What drew me to this revitalized old mining town in the Rocky Mountains, 40 miles west of Denver, was the staging of Puccini’s Girl of the Golden West (La Fanciulla del West), also set in a Gold Rush mining town (but in California’s Sierra Mountains), by the Central City Opera. This historic opera house, built in 1878, is small jewel box – only 550 seats and two levels decorated in ornate Victorian and European styles. I attended the Sunday, July 12 performance and thought it every bit as compelling musically and visually as another Puccini opera, Turandot, I had seen a month earlier at the Met in New York, with 3,800 seats and a stage seven times wider.
In the Central City Opera staging, directed by Fenlon Lamb, the High Sierras become the Rockies, and Wowkle, the Indian maidservant, gets a Caucasian lover – not a big deal. More importantly, the director brings out the tensions and emotions in the crowd scenes as expertly as she does in the intimate scenes. The nostalgic chorus of homesick miners was movingly sung from stage front and center. Never did one sense overcrowding or clutter on the small stage. The imaginative lighting and video projection that add wood pillars and a mining shaft onto the wide proscenium, a snowy sky outside Minnie’s cabin, a hangman’s gallows protruding from the stage in act three – all work together to create an illusion of the stage being much larger than it is. The handsome, traditional sets for the Polka salon, mountain cabin and the forest reminded me of the Wild West décor I saw the day before at the Buffalo Bill Museum in the nearby city of Golden.

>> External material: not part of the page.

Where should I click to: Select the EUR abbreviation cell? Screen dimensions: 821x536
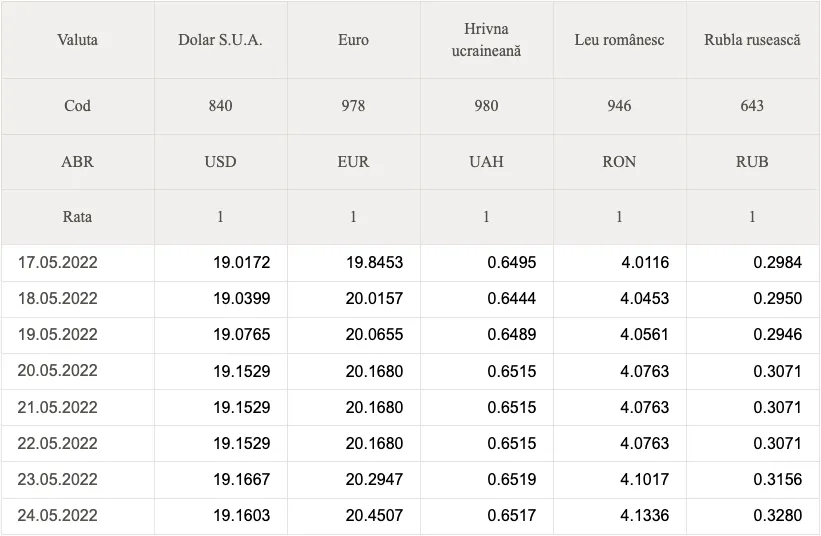[x=353, y=162]
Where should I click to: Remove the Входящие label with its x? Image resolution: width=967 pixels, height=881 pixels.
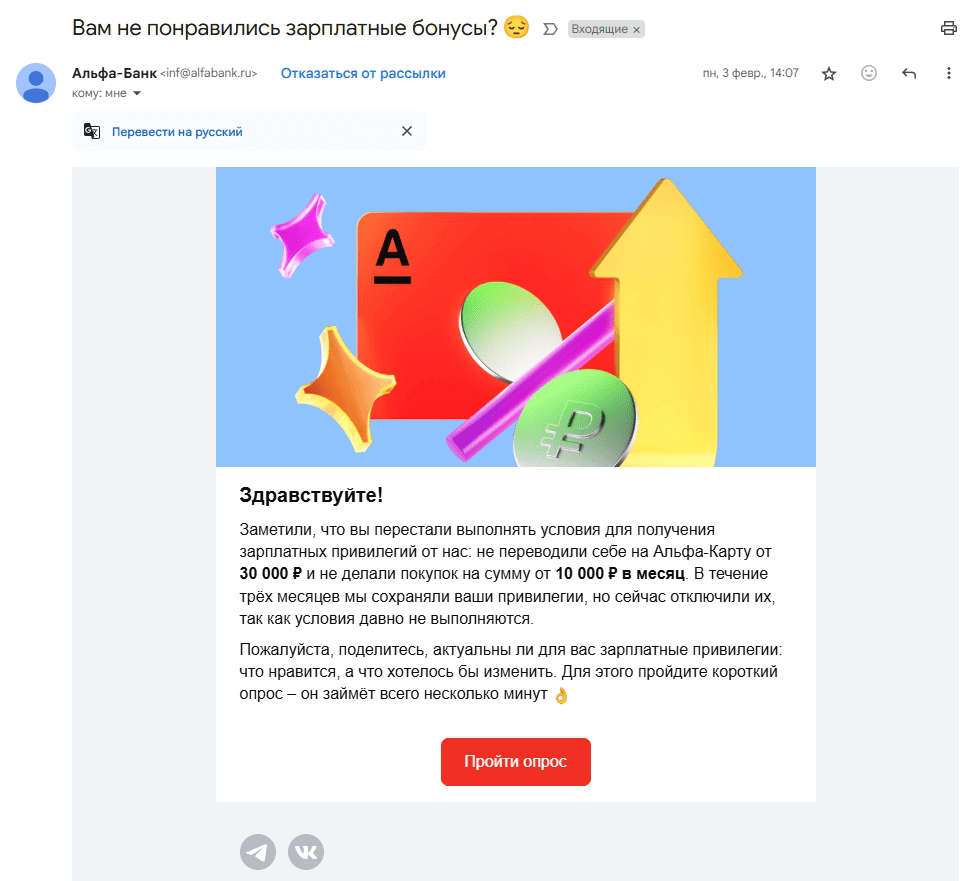tap(636, 30)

The performance by a young cast was sensitive and powerfully moving, as well sung and acted as any I have heard in a bigger house with a more famous cast. Kara Shay Thomson was a fierce, unflinching Minnie; she was well-matched vocally by Jonathan Burton’s ardent Dick Johnson, who delivered a ringing “Chi’ella mi creda” in act three (the only big aria in the opera.) Their scenes together in act one and act two (love duet) were as memorable for their vocal chemistry as their physical chemistry. Grant Youngblood, whose suave and noble singing as sheriff Jack Rance, portrayed an atypical Puccini villain with a secret heart of gold (unlike Scarpia who is a villain through and through.) Other fine young artists in the cast were Matthew Cossack as Sonora, and Christopher Job as Ashby. Half the chorus wore face masks as a safety precaution on account of their ailing colleages (who were not performing in the show), and they sounded fabulous.

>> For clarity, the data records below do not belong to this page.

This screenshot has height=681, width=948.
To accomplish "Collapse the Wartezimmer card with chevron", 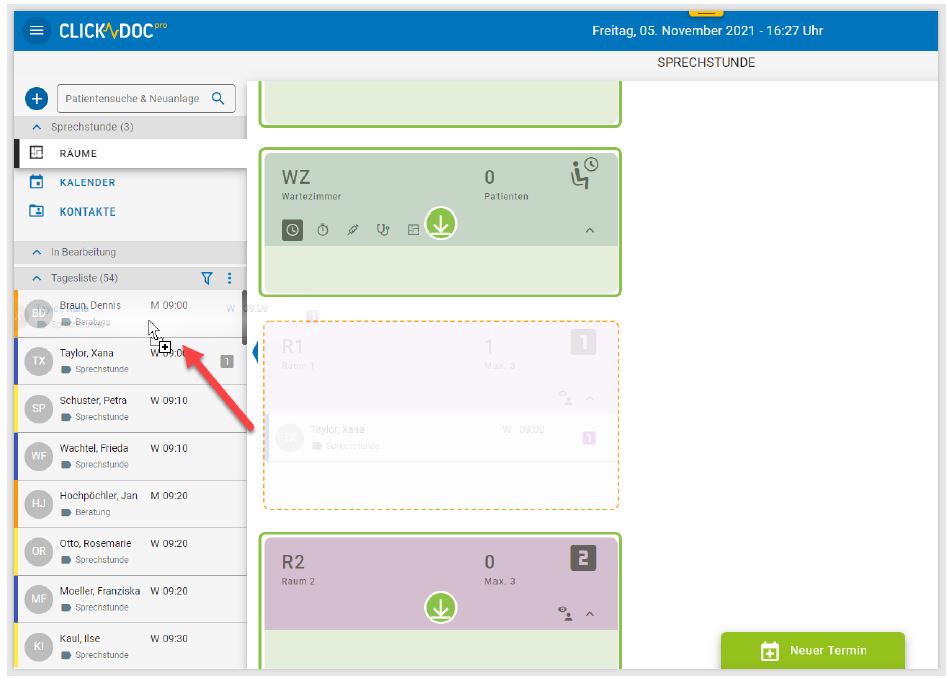I will [x=589, y=231].
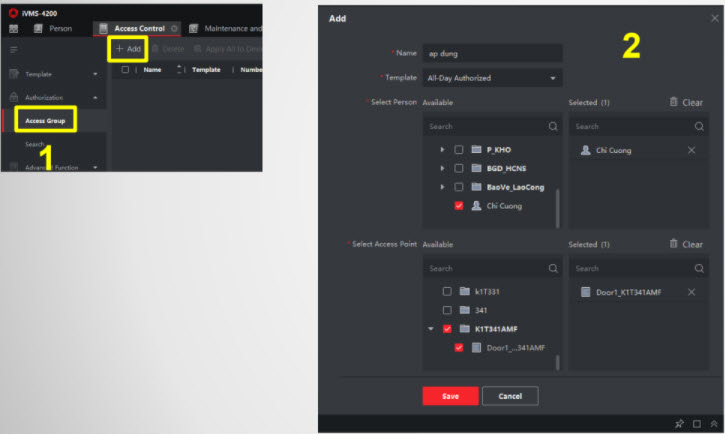This screenshot has height=435, width=725.
Task: Click search icon in selected access points
Action: [x=697, y=268]
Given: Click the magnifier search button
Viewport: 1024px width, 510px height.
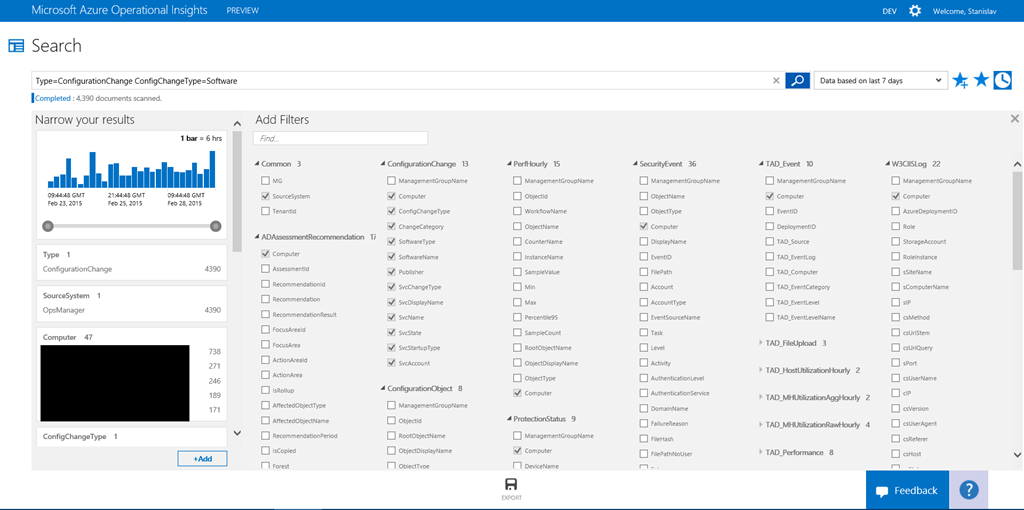Looking at the screenshot, I should [x=797, y=81].
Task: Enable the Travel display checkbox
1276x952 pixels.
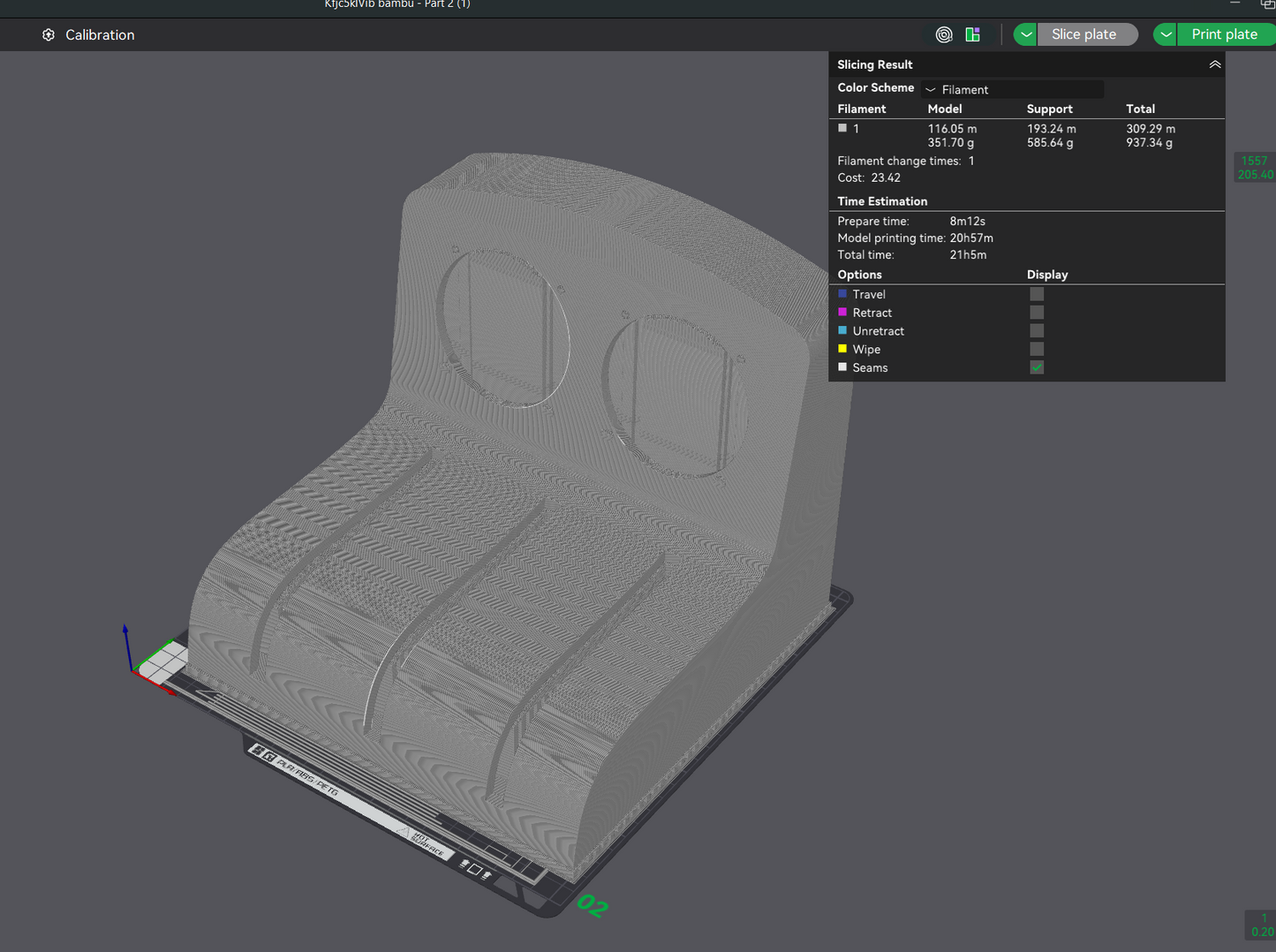Action: [1036, 293]
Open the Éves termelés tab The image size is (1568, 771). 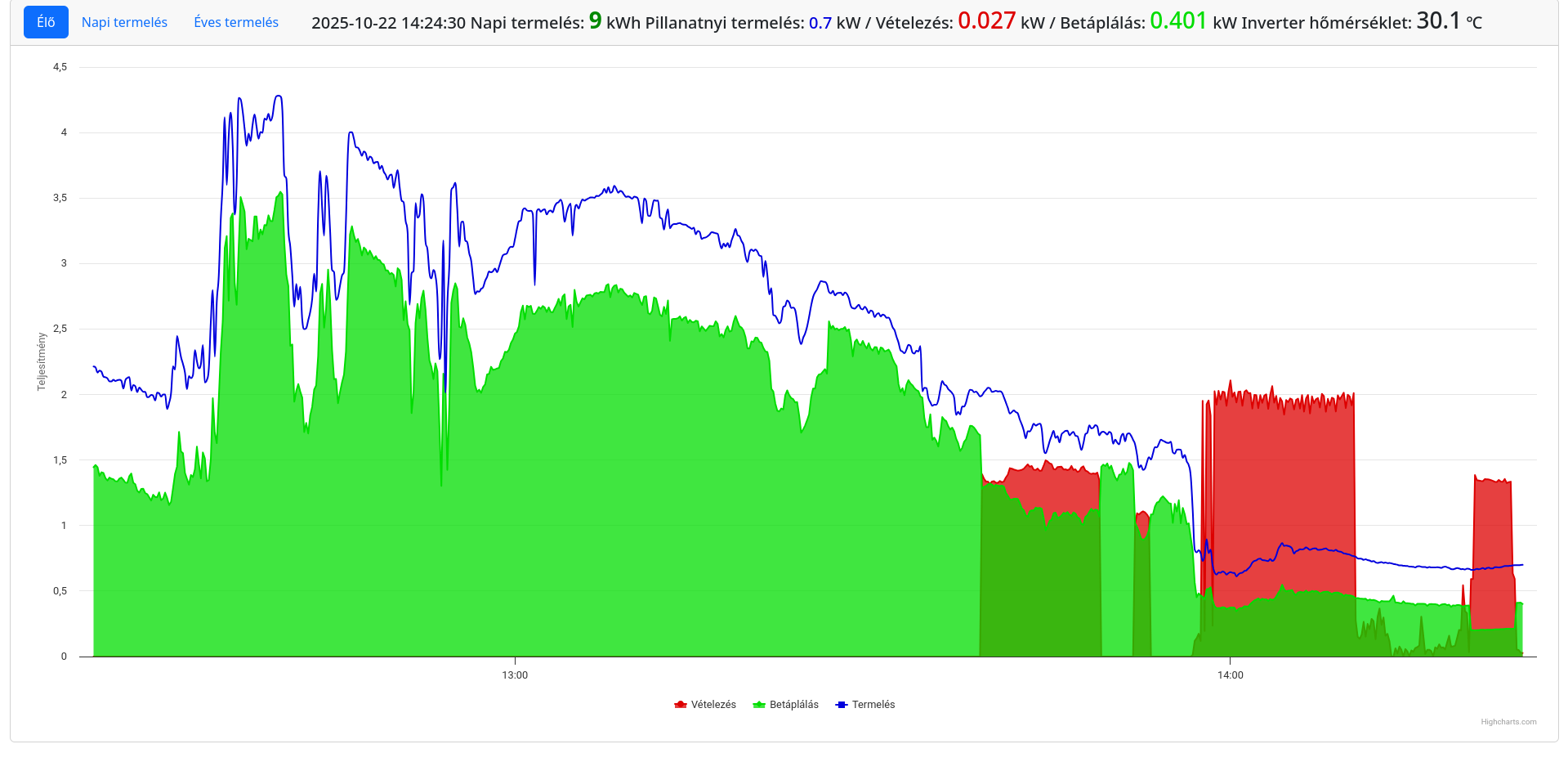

Andrew Bisantz’s conducting was eloquent and sure in its musical and dramatic pacing. The orchestra, almost entirely hidden from view below the stage, sounded full and detailed from the softest passages (harp and strings in Minnie-Johnson’s act one duet) to the climaxes (act two love duet with deep, long yearnings in the strings), thanks to the opera house’s excellent acoustics, where instrumental sounds seemed to emanate out of the floors, walls, and ceilings and resonated in perfect balance with the voices throughout the small auditorium.

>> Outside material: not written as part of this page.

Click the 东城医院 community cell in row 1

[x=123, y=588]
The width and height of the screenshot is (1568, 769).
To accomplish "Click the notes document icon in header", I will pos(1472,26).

With the aforementioned Met Turandot still fresh in my ears, I noticed two musical motifs from that opera in Girl of the Golden West: the music that accompanies Dick Johnson’s line “I’ve got to leave now” in act one, and the moment in act two when the angry Minnie drags the wounded Johnson out of hiding – both showing traces of the famous “Nessun dorma” theme, 14 years before the famous aria was written!
An interesting historical tidbit about the Central City Opera Company, it commissioned “The Ballad of Baby Doe” in 1956, its libretto based on the lives of Central City’s richest residents Horace Tabor and his wife Elizabeth ‘Baby Doe’.
Five more performances of The Girl of the Golden West remain, on July 23, 25, 27, 31, and August 3. Other shows in the 2024 summer season are The Pirates of Penzance and Kurt Weill’s Street Scene. Purchase tickets here.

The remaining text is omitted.